The VC Funded Startup – Where The Story Is EVERYTHING
There comes a time in most VC backed companies when the future is clear, stark, bleak and inexorable.
The realization sets in there is no way to sell your way to a wet exit (liquid, monetized).
The company is growing at 20% – 40% but remains unprofitable after 7 – 10 years of life.
There have been 4 -7 Sales VPs and several CEOs.
There is over $70 million of invested VC capital.
Those VC partners, the same ones who told you at the first meeting when they sent in the junior partner after the funding to tell you how much they love you – well they want to dump the place as fast as they can. And fast means in a year or less. And they want 3X to 5X out of the deal.
You may have heard a VC wants 10X but, not for you.
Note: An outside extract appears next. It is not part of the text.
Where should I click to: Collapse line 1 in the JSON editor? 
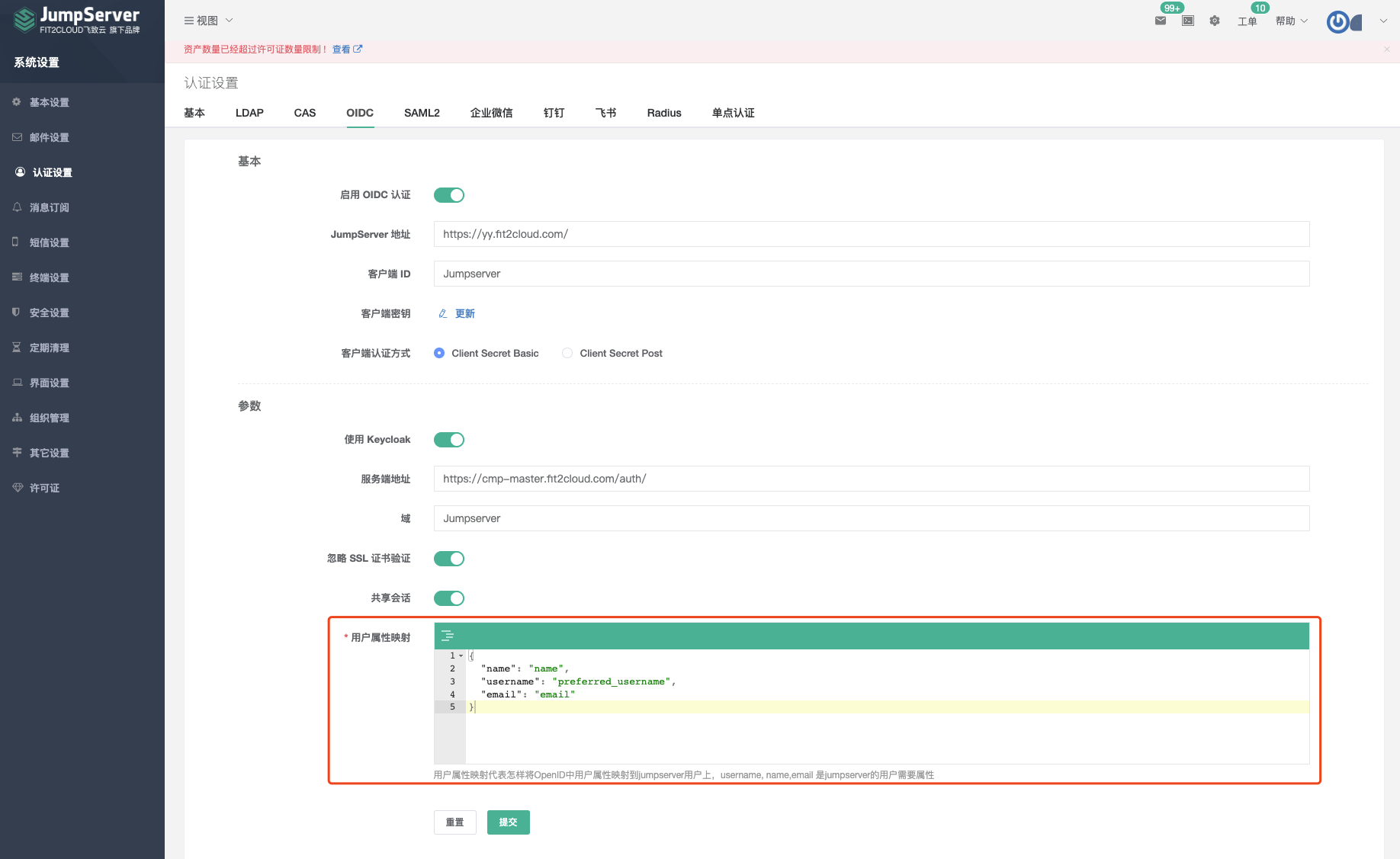pyautogui.click(x=461, y=655)
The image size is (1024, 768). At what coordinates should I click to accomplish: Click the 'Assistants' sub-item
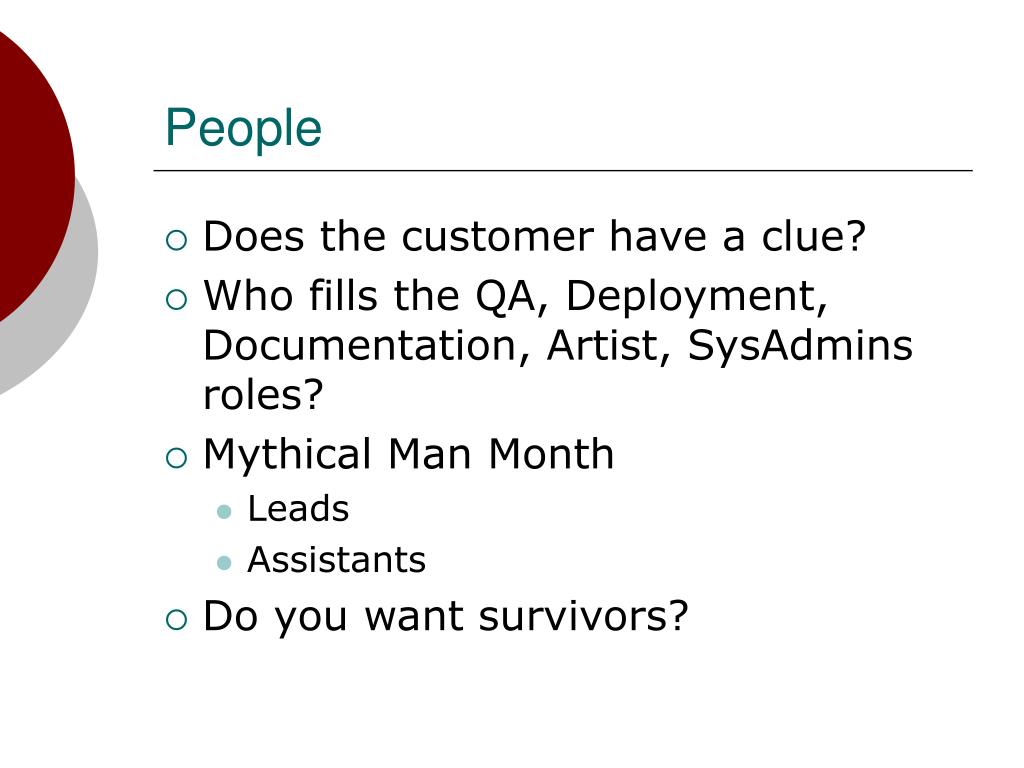(x=337, y=560)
Your DevOps or revenue platform company has so much invested, 10X would be more money than the city fathers spend on the homeless in San Fran every year.
The board is comprised of a bunch of VCs nobody ever heard of who never hit it big and your parents never read their Managing Partner in Forbes.
You know them in DevOps. They are Chef, Puppet, XebiaLabs, about every browser testing company except Browserstack. In the revenue platform category, they are Outreach.io, LucidWhatever and 20 others.
These are the companies who are still not profitable after years of selling a platform to make your revenue explode.
The world has passed these companies by because they never created lightning when their category was hot. DevOps was hot once. It was going to save the world from long, interminable dev cycles via faster testing.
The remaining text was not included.